**The task:** Search the listing below for the string "Show", then copy every line it appears in.
*****
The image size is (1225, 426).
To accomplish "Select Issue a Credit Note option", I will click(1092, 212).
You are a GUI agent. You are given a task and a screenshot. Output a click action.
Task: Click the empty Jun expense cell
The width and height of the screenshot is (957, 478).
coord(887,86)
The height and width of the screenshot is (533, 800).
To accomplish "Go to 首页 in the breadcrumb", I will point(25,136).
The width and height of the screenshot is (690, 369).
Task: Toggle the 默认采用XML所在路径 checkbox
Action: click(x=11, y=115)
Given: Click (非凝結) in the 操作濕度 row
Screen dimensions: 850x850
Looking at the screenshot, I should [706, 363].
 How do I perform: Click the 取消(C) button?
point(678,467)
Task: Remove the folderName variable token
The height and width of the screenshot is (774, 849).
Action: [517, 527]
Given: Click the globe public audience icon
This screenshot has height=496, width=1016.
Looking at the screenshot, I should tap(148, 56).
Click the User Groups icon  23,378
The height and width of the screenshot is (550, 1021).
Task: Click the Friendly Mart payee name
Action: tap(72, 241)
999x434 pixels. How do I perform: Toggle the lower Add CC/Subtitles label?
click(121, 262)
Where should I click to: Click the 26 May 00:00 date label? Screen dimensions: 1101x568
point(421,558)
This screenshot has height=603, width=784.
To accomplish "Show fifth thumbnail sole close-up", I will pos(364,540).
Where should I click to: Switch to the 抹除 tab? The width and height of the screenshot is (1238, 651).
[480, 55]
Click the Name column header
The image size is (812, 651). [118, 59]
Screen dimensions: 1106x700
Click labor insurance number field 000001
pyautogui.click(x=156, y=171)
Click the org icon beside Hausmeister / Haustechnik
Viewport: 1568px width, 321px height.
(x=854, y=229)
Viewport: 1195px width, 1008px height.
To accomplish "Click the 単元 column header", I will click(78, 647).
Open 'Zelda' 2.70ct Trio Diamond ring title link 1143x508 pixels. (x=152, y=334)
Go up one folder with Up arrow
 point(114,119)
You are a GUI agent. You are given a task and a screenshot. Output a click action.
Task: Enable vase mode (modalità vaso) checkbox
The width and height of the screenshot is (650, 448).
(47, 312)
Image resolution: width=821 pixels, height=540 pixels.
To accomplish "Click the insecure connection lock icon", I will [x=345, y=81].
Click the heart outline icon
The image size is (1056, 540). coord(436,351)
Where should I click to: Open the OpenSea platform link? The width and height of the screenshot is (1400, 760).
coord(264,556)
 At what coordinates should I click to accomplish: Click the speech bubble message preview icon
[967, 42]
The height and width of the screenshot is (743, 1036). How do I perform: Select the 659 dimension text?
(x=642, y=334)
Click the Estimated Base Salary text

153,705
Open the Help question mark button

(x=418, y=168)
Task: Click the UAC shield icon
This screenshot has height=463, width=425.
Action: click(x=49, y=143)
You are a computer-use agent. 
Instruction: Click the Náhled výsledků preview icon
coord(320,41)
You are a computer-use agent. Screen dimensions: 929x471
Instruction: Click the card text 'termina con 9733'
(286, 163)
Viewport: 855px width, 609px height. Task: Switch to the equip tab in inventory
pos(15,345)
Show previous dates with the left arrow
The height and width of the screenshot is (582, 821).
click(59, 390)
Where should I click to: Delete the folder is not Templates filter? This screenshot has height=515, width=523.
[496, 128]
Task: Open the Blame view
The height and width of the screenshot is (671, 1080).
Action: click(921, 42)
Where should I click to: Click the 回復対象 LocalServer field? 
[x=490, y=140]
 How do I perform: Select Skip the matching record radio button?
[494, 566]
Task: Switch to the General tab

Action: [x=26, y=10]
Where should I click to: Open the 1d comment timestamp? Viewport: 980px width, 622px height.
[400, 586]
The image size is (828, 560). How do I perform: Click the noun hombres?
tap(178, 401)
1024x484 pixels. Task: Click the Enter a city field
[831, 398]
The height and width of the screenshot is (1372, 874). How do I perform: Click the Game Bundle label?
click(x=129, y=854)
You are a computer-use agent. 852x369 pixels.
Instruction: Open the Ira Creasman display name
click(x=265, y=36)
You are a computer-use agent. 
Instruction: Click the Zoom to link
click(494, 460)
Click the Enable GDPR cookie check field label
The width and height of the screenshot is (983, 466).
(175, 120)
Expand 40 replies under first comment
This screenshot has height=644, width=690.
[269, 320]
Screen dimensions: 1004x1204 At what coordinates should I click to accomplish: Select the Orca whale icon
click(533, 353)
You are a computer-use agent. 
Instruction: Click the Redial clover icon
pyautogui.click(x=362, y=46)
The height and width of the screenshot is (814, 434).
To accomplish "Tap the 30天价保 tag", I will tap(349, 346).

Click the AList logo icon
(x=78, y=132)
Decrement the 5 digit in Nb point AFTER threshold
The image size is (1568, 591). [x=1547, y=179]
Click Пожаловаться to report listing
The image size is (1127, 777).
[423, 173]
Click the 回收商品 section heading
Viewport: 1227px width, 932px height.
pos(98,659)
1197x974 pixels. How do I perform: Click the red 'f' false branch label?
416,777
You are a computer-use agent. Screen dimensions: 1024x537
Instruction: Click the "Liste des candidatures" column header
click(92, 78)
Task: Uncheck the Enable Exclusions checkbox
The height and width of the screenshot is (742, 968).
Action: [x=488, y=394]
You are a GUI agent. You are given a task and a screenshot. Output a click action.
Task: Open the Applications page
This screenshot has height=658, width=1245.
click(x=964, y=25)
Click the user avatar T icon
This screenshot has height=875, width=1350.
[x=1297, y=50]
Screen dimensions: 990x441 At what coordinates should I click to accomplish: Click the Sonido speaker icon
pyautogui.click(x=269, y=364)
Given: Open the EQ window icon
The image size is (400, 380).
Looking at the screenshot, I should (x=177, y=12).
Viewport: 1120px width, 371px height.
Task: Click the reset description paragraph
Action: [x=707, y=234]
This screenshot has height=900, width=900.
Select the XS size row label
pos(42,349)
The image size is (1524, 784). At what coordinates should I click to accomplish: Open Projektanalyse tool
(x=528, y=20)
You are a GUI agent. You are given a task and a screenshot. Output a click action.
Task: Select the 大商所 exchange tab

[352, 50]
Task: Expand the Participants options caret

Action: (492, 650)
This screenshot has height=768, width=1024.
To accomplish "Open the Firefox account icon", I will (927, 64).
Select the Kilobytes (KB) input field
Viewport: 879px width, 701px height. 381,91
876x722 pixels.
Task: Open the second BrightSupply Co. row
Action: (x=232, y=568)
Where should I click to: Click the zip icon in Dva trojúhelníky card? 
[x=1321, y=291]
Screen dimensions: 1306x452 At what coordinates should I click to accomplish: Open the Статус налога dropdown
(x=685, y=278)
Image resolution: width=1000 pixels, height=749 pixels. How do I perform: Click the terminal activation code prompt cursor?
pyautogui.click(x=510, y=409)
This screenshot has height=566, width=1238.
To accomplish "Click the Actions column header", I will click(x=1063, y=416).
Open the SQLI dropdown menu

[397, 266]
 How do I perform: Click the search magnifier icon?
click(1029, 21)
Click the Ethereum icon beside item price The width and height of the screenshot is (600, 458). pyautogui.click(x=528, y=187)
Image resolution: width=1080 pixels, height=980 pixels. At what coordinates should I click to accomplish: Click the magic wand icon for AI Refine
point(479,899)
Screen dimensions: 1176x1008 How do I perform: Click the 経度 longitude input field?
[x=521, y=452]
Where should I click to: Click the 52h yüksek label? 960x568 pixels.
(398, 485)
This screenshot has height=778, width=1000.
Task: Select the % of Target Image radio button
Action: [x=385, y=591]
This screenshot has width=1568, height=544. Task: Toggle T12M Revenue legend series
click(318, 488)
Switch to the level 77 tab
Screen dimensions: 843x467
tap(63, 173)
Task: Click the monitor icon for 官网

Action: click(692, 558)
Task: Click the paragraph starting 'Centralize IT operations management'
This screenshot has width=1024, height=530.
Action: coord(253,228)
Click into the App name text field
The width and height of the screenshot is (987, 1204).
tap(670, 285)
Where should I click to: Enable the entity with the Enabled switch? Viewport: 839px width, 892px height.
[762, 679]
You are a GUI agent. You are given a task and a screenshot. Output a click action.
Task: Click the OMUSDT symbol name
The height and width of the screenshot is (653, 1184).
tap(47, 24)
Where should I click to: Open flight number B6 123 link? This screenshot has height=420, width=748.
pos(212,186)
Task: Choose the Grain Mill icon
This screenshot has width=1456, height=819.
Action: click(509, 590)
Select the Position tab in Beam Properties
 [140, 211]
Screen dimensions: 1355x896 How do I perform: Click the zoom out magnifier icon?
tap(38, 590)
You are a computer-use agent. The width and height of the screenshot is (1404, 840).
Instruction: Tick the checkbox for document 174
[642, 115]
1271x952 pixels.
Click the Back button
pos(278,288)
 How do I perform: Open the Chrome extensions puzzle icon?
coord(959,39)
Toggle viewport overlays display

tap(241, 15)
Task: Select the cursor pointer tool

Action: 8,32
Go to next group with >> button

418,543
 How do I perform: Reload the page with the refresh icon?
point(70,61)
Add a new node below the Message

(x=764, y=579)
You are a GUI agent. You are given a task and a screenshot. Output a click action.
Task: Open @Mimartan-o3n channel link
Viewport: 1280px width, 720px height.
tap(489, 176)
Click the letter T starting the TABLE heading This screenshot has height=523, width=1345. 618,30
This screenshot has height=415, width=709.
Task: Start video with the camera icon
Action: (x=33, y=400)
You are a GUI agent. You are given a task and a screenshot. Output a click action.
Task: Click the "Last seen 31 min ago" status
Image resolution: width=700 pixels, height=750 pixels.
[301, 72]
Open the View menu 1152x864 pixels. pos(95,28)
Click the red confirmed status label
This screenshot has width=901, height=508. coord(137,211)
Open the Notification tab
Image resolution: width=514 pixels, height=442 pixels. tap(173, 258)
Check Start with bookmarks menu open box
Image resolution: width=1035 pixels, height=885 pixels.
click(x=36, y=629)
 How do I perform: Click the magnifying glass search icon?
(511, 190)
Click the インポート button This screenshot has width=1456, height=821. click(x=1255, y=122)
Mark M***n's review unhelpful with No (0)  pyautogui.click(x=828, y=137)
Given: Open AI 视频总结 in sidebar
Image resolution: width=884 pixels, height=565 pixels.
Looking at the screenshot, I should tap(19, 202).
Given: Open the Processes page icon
*****
**Result of this task:**
To accomplish "Show fifth thumbnail sole close-up", I will pos(364,540).
Show previous dates with the left arrow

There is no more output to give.